- WHAT YOU SHOULD DO -
Only the pictures are to be omitted; every entry beneath should otherwise be duplicated exactly.

- DATA EXTRACTS -
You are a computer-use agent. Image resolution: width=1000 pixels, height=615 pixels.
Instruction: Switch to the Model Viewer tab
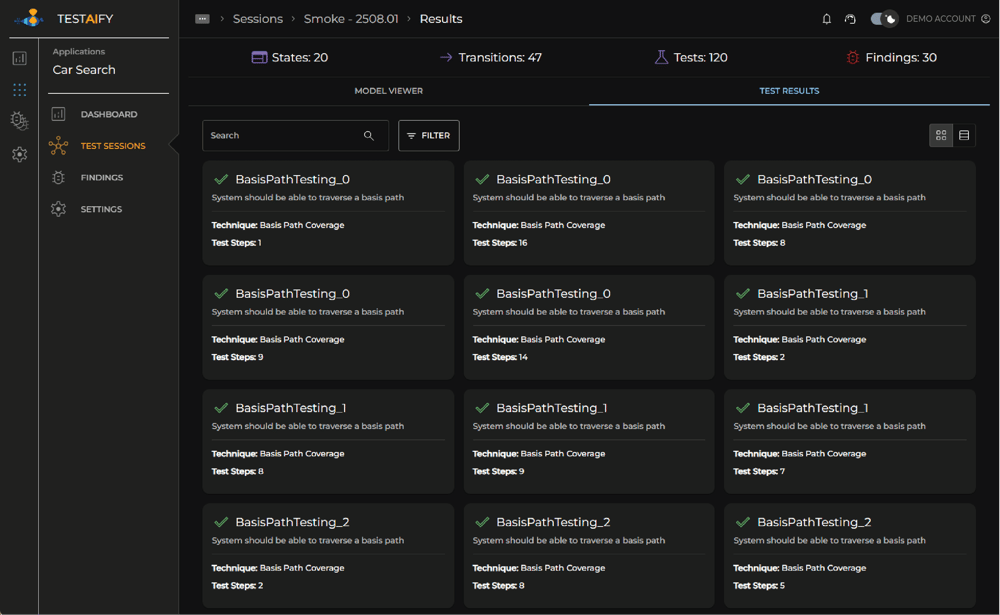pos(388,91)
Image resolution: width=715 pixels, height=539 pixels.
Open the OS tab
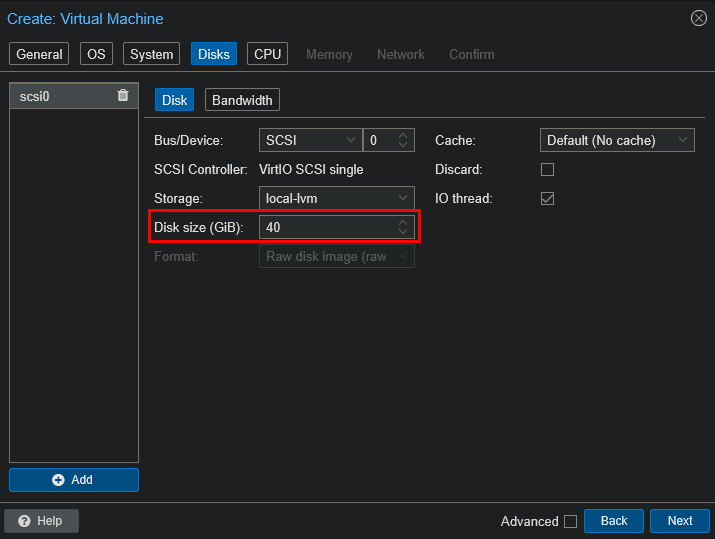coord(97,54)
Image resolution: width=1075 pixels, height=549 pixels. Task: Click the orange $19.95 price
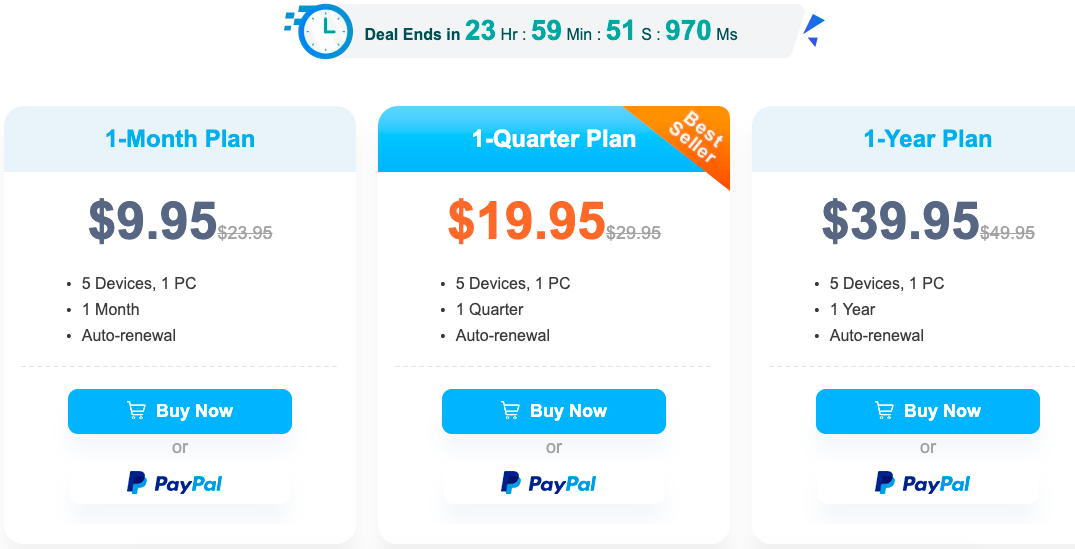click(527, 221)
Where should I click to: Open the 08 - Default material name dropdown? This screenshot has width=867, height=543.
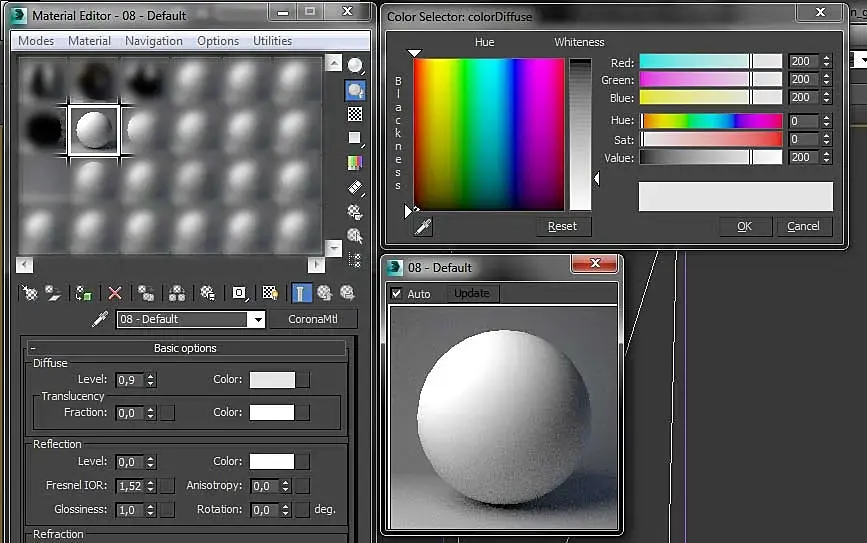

- RESPONSE TO THIS EXERCISE -
You are a computer-use agent. Image resolution: width=1000 pixels, height=615 pixels.
Instruction: Switch to the Model Viewer tab
pos(388,91)
Image resolution: width=715 pixels, height=539 pixels.
Open the OS tab
coord(97,54)
Image resolution: width=1075 pixels, height=549 pixels. Task: Click the orange $19.95 price
click(527, 221)
Where should I click to: Open the 08 - Default material name dropdown? This screenshot has width=867, height=543.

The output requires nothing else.